Note: This skill is based on the comprehensive Swift Concurrency Course by Antoine van der Lee.

Technique Map

  • Project settings intake first — Check Package.swift, pbxproj for isolation, strict concurrency, upcoming features; because advice depends on Swift 5 vs 6, targeted vs complete.
  • Identify isolation boundary — @MainActor, custom actor, nonisolated; because fix depends on correct boundary.
  • Structured over unstructured — Task groups, async let over Task.detached; because structured concurrency enables cancellation and clarity.
  • Triage-first playbook — Map error message to reference (sendable, actors, threading, etc.); because common errors have known fixes.
  • Justify @MainActor — Don't blanket fix; because overuse constrains parallelism.
  • Document safety invariants — For @preconcurrency, @unchecked Sendable; because escape hatches need audit trail.

Technique Notes

References: async-await-basics, tasks, actors, sendable, threading, migration, core-data, performance, testing. Swift 6 = strict by default. Use references sparingly; only when clearly helpful.


Prompt Architect Overlay

Role Definition: Swift Concurrency expert. Best practices for async/await, actors, tasks, Sendable, Swift 6 migration. Thread safety, data race prevention, structured concurrency.

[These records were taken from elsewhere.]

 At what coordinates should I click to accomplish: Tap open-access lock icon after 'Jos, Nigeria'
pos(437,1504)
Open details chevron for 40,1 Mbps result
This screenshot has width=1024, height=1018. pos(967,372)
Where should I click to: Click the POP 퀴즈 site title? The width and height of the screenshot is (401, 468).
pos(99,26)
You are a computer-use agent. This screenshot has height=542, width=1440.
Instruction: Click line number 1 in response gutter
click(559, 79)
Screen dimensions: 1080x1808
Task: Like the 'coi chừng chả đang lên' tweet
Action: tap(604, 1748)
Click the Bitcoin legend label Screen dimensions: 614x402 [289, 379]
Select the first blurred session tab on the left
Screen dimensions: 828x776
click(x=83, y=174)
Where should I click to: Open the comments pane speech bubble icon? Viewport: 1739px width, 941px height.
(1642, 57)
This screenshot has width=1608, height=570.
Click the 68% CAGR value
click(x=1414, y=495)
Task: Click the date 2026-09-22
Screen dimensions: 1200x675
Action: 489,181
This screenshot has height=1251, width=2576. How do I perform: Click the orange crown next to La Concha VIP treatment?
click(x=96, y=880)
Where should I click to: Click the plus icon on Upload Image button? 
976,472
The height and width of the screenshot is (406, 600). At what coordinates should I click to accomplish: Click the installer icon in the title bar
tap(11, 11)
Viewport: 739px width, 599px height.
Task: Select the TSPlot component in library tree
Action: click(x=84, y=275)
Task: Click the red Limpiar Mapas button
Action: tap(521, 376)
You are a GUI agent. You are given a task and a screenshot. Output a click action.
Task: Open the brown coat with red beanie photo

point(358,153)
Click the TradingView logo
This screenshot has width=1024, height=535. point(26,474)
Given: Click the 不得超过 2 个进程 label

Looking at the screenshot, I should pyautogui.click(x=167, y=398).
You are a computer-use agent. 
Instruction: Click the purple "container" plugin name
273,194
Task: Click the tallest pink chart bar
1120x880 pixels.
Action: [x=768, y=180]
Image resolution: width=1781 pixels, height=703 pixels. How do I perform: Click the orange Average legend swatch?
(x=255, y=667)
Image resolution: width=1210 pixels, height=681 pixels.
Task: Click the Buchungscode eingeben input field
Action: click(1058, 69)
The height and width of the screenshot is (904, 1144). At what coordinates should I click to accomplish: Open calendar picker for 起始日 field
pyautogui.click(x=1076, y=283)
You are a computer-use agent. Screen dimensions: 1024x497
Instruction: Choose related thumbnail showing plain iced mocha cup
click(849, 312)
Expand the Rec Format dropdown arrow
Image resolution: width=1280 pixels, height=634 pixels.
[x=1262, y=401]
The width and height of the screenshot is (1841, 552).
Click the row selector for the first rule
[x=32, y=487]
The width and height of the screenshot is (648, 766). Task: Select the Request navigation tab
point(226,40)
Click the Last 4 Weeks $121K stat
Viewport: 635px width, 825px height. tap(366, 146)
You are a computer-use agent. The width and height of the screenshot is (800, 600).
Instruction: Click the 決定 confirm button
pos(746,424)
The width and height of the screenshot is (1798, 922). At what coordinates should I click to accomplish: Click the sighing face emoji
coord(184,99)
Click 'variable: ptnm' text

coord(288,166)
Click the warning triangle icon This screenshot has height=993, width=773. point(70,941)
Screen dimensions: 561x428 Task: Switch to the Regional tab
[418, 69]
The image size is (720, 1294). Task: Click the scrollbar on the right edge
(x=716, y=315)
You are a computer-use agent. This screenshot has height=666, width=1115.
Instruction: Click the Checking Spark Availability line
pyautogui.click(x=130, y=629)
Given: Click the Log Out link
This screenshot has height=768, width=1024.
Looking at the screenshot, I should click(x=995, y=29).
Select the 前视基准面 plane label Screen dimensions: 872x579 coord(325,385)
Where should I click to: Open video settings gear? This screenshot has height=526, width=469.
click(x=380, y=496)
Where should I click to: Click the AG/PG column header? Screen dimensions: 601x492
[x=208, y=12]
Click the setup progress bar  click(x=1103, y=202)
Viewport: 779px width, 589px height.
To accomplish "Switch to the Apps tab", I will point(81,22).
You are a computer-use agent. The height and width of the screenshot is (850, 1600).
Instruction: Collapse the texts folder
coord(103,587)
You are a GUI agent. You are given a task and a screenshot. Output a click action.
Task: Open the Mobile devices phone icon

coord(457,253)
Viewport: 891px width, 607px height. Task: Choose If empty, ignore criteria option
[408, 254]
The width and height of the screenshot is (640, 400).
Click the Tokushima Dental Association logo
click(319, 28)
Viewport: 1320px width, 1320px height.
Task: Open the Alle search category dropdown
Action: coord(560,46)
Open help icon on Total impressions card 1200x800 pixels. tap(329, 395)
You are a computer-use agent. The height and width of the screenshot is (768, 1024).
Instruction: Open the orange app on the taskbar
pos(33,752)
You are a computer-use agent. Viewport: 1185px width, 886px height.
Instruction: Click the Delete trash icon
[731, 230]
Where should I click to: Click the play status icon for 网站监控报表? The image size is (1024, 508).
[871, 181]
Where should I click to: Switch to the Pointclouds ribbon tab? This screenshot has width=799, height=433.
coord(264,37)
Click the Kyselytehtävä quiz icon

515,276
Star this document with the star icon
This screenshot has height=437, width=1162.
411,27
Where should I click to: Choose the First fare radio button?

Input Contract: Accepts concurrency question, error message, migration request, or "use Swift Concurrency." Code snippet or project path. May include SwiftLint warnings.

Output Contract: Analysis with isolation boundary identified. Triage to appropriate reference. Code fix with justification. Migration steps if applicable. Verification checklist. Build settings noted when relevant.

Edge Cases & Fallbacks: If settings unknown→ask developer to confirm before migration advice. If Core Data→reference core-data.md. If @preconcurrency needed→require documented invariant + follow-up ticket. If legacy closures→migration.md for conversion.